Juntos hasta el final, por ello, nuestro orgasmo fue recíproco. Una
sacudida dentro de la tensión y rigidez de nuestros cuerpos, una ola de asfixia
placentera que parecía borrar nuestra existencia y llevarnos al lugar donde el
goce no tiene límites ni fecha de caducidad.
Pero terminó, sí. Lo bueno, por desgracia, termina siempre.

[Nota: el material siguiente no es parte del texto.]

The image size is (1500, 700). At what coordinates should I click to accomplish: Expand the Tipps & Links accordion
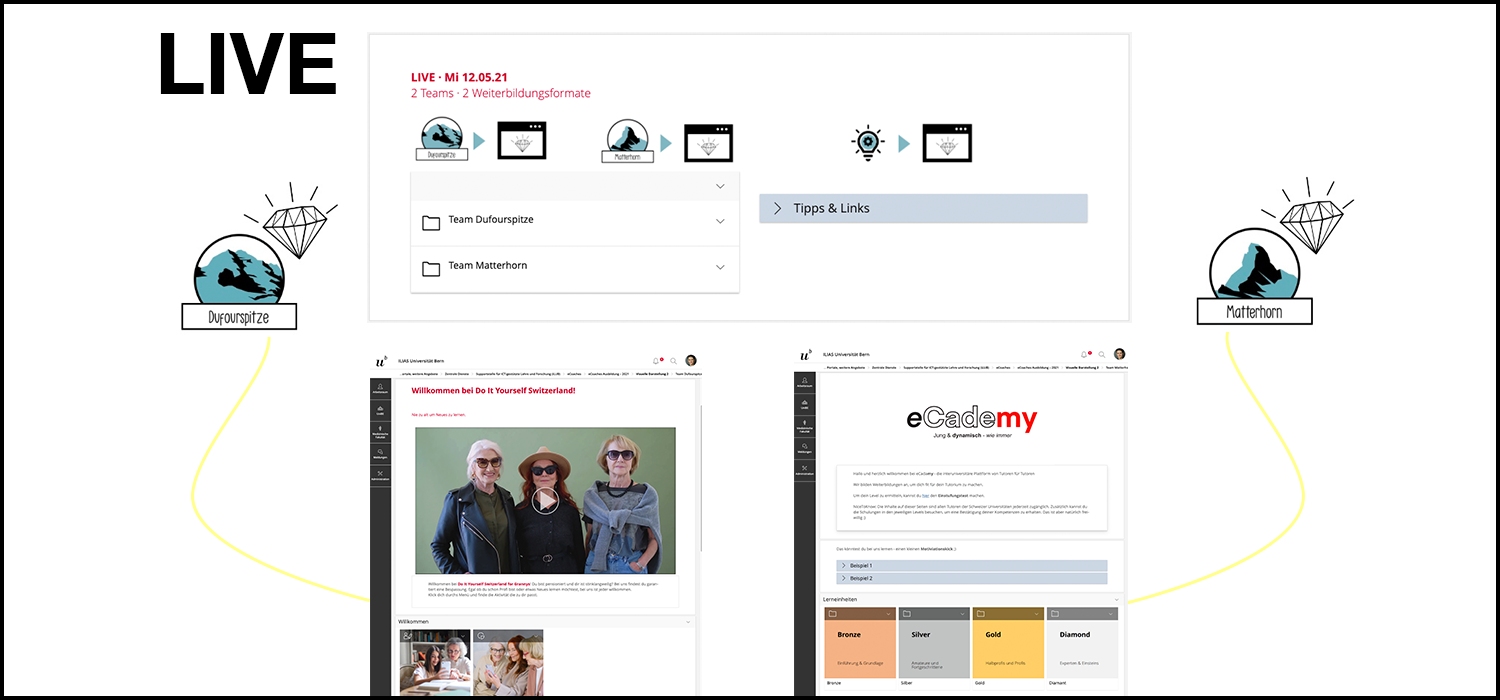click(x=922, y=208)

Nueve meses después de este encuentro nació Vicky. Mi bisabuela y mi abuela se llamaron Victoria, así que mi hija era
Victoria tercera. Para abreviarlo, sus hermanas y yo nos dirigimos a ella como
«V3». Esta, precisamente, fue la que me rompió el móvil que dio originen a su
nacimiento. Me prometí no dejarle nunca más que tocara ninguno de los
posteriores, pero fui incapaz de cumplir mi promesa. Desde bien pequeña jugaba
con los rotos. Tenía largas conversaciones con personajes de dibujos animados y
algún que otro actor que le gustaba según iba creciendo. De entre todas mis
hijas, Vicky fue la que más jugó con los teléfonos, mucho más que con las
muñecas.
Su padre dejó
de trabajar en el centro comercial y desapareció, pero mi hija está aquí
presente.
Hace seis
meses, poco después de que Sherezade empezara a buscar local para impartir
clases, Vicky quiso formarse como teleoperadora en la nave de
telecomunicaciones que tanto observo día y noche. Hizo un pequeño cursillo de
seis horas y enseguida empezó a trabajar como comercial, ya sabes, una de
esas pesadas que llama a la hora de la siesta ofreciendo mejores tarifas. Yo la
tuve de mamadas ilimitadas totalmente gratuitas y sin permanencia; ella no, es
una chica formal y muy competente, tanto, que la semana pasada entró en casa
dando saltos de alegría.
Me sorprendí
al verla tan contenta, y no porque de por sí sea una niña triste, todo lo
contrario, sino porque la adrenalina con la que llegaba no era normal. Indicaba
algo bueno pero con lo que me tenía en ascuas.
—¡Mamá, voy a
ser coordinadora!!
¿¿Cómo?? ¡¿Mi
pequeña siendo jefa de sala?! No podía creerlo, ¡la primera hija en tener un
cargo!
No sé
exactamente el tiempo que estuvimos abrazadas, pero fue muchísimo. Era como si
para Vicky no hubiera nada más importante en la vida que tener ese puesto de
trabajo, sentirse bien y ayudar a sus compañeros en todo lo posible. Tenía que
trabajar de pie, eso sí, y durante el abrazo, de todo lo bonito que me venía a
la cabeza, me pregunté: ¿Pero quién a parte de mi hija querría trabajar de
pie? Yo, por ejemplo, he sido siempre más de estar sentada. Estar de pie es
de gente importante, y su madre no llega a tanto...
Ella sí. Me
daba mucho miedo que solo durara dos días, pero no, le va todo genial y está
supercontenta.
Su novio
trabaja de comercial para otra empresa. Se llama Vicente Pascual Tejada, pero
cariñosamente lo llamamos «VPT». De momento solo le he visto en fotos, y la
verdad es que es monín. Carita guapa, pelo rapado y..., nariz larga.
Cómo se nota
que «V3» es hija mía...
Dedicado con
cariño a todas las coordinadoras del mundo (en especial a la mía).